Flash forward to earlier this month when Governor Ishihara reintroduced his pet project bill and received support from the Democratic Party of Japan.  Dan Kanemitsu, a translator for manga and anime who has closely followed this issue, describes that “all sexual acts that would be illegal in real life OR sexual depictions between close relatives who could not legally get married to be treated as adult material if they are presented in ‘unjustifiably glorified or exaggerated manner.’” The bill stipulates that controls need to be placed on sexually suggestive materials, but only for manga and anime.

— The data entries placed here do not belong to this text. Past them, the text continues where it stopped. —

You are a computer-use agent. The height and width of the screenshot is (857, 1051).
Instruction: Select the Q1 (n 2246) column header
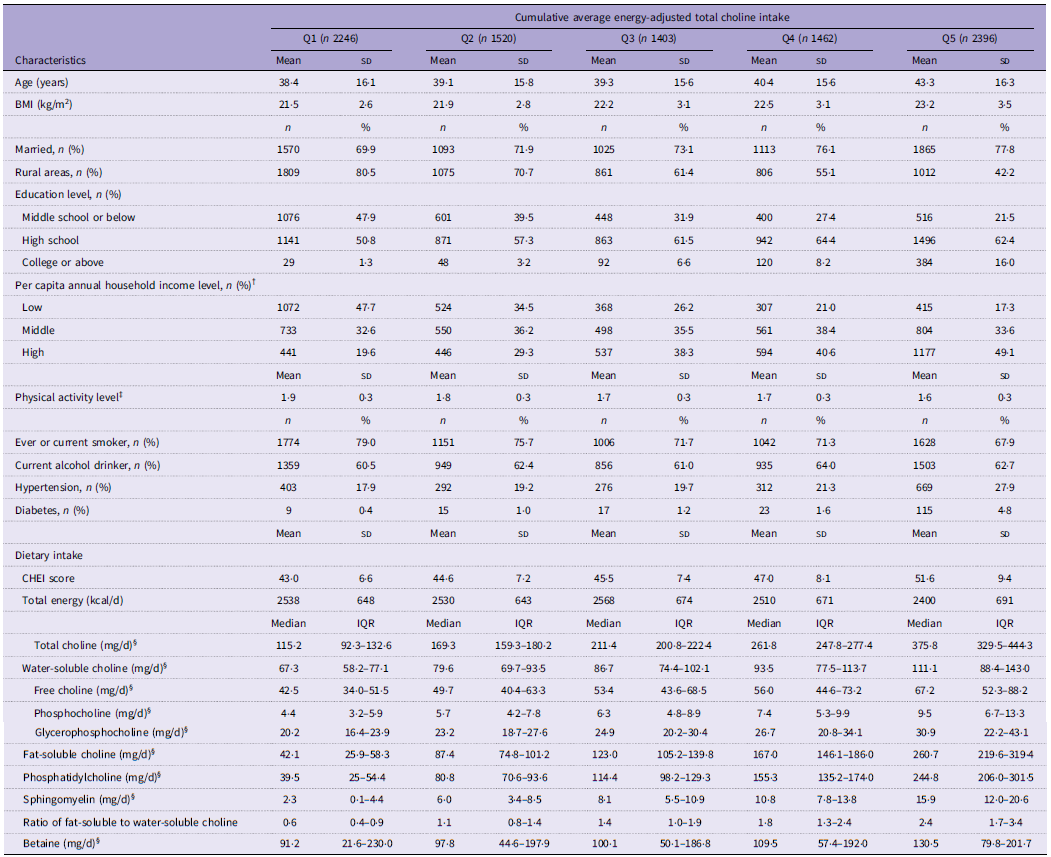coord(330,38)
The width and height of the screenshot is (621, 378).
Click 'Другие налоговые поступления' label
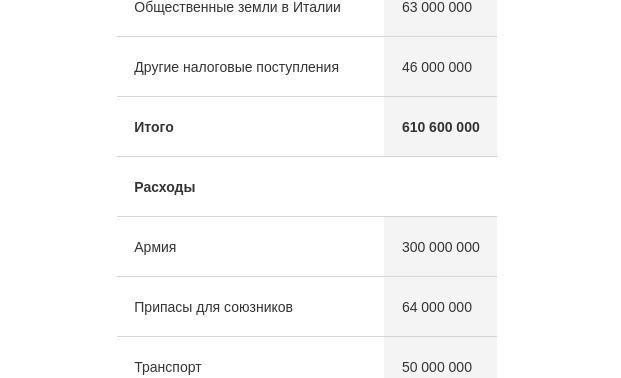pos(236,67)
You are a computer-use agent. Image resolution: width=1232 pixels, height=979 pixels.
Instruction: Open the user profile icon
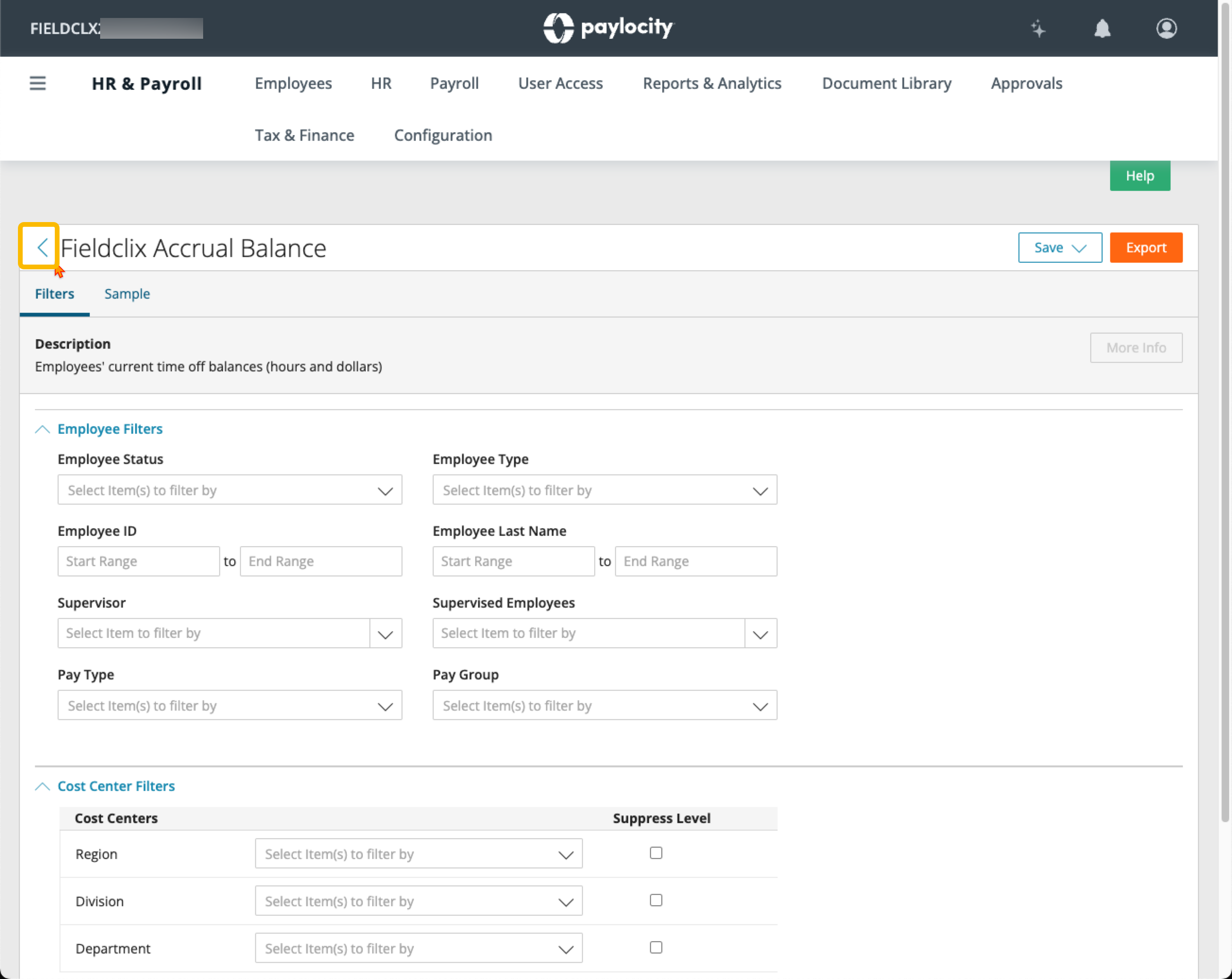coord(1166,28)
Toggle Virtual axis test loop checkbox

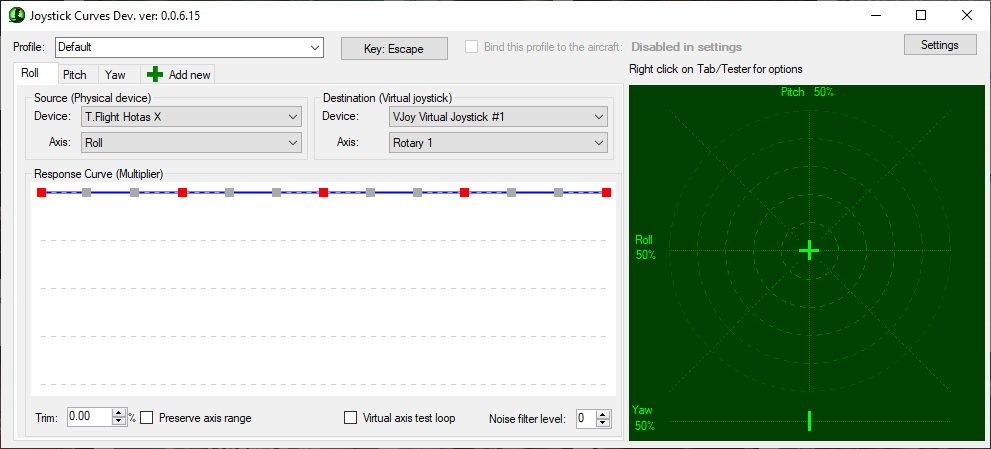(x=350, y=418)

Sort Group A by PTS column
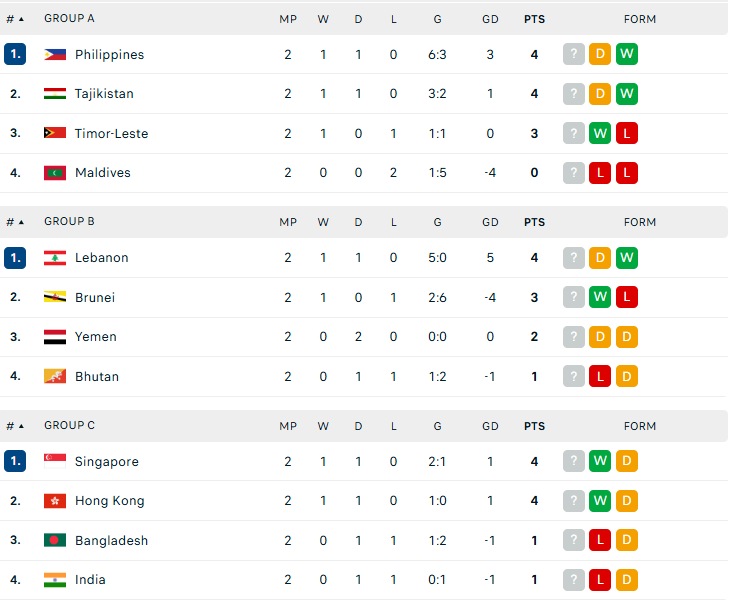pyautogui.click(x=534, y=19)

The question is largely based on who controls the morality of printed subject matter. Whereas manga and anime publishers have been careful to issue their own standards for sale and distribution of questionable materials, the reigns of morality are now in the hands of the Tokyo government.

Controls might be good. (I have, since the age of 16, made a habit of buying Weekly Playboy from the magazine racks whenever I visit. And, yes, the thrill of buying a copy is greatly reduced since turning 20, but I still read it for the articles.) However, the law is heavily biased and forgets to mention the fact that any other medium conveying such images perfectly acceptable (so I’d still be able to buy my Playboy).

Thus we protect the classic instances of children portrayed in books like Tanizaki Junichiro’s Naomi(1947), or the “High School Sexy Fun Times” DVD. (For all I know, that girl is anywhere from age 16 to 30). Meanwhile, we might rule, that Ranma 1/2 is a source of much debauchery and is hurtful to our sensitive children, (the series contains many references to sexual innuendo, violence, and just plain anti-social behavior among youths), enough to perhaps bring it under considerable censorship.

In the coming year, I imagine the industry is going to become quite creative in circumventing these laws, as they call for works to be based on artistic and social merits. After writing so many papers for college, I imagine it will not be long before someone will try to rule Kodomo No Jikan as a critical analysis of sexuality and youths in an avant-garde combination of the two to display our own social fragility (fancy talk for, pointing out the obvious and the awkward regarding child sexuality).

However, what should be noted, above all, is the misconception this law has bred. The law does not “only target” the anime/manga industry, nor is it a sign that the end is nigh. The sensationalism itself may be just as damaging in the long run for creators and publishers, as the law itself.

It goes without saying, the 1986 anime version of Ishihara Shintaro’s Sun of Seasons will be heavily debated over its high school protagonists’ sexual relations, and with poetic justice, be put under sanctions.